> [Reading text]:
# # # # #

Smoothly make a number approach zero

Question

I have a floating point value X which is animated. When in rest it's at zero, but at times an outside source may change it to somewhere between -1 and 1.

If that happens I want it to go smoothly back to 0. I currently do something like

addToXspeed(-x * FACTOR);

// below is out of my control
function addToXspeed(bla) {
 xspeed += bla;
 x += xspeed;
}

every step in the animation, but that only causes X to oscillate. I want it to rest on 0 however.

(I've explained the problem in abstracts. The specific thing I'm trying to do is make a jumping game character balance himself upright in the air by applying rotational force)

Answer 1

x = x*FACTOR

This should do the trick when factor is between 0 and 1.

The lower the factor the quicker you'll go to 0.

Answer 2

Why don't you define a fixed step to be decremented from x?

You just have to be sure to make it small enough so that the said person doesn't seem to be traveling at small bursts at a time, but not small enough that she doesn't move at a perceived rate.

# # # # #

> [Record excerpts]:
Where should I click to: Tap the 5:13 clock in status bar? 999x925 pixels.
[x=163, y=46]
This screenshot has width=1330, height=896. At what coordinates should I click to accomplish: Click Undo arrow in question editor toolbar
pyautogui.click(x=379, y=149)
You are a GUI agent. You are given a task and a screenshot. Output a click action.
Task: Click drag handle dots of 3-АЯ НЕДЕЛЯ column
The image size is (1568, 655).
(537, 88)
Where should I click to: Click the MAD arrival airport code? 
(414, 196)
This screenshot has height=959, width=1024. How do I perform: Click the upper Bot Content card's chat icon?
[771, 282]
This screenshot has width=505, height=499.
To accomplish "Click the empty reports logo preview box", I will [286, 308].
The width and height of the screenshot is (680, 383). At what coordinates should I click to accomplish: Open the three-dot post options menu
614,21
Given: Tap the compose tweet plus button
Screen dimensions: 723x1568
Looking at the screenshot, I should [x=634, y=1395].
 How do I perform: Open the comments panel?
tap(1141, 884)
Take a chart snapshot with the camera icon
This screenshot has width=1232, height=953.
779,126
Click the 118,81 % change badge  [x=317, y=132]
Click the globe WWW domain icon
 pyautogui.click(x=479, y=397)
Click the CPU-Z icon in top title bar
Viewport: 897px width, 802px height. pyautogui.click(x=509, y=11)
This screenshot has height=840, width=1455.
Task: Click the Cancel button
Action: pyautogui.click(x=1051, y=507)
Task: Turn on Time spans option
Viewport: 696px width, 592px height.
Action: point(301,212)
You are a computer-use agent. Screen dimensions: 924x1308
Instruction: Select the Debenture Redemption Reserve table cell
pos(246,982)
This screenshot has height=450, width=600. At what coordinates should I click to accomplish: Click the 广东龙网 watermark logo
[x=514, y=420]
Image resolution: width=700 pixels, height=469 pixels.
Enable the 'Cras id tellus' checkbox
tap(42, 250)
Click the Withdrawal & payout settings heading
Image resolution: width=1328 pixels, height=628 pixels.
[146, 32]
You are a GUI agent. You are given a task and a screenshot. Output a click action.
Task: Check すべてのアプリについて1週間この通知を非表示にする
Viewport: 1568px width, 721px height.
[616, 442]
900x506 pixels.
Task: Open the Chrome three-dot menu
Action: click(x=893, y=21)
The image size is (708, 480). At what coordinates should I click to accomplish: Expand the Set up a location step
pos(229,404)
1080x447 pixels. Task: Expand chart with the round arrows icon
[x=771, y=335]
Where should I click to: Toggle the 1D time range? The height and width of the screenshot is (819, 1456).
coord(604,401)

# # # # #

Could you reproduce, word for word and in full, the forum thread above about smoothly bringing a number to zero?

> [Answer to this task]:
Smoothly make a number approach zero

Question

I have a floating point value X which is animated. When in rest it's at zero, but at times an outside source may change it to somewhere between -1 and 1.

If that happens I want it to go smoothly back to 0. I currently do something like

addToXspeed(-x * FACTOR);

// below is out of my control
function addToXspeed(bla) {
 xspeed += bla;
 x += xspeed;
}

every step in the animation, but that only causes X to oscillate. I want it to rest on 0 however.

(I've explained the problem in abstracts. The specific thing I'm trying to do is make a jumping game character balance himself upright in the air by applying rotational force)

Answer 1

x = x*FACTOR

This should do the trick when factor is between 0 and 1.

The lower the factor the quicker you'll go to 0.

Answer 2

Why don't you define a fixed step to be decremented from x?

You just have to be sure to make it small enough so that the said person doesn't seem to be traveling at small bursts at a time, but not small enough that she doesn't move at a perceived rate.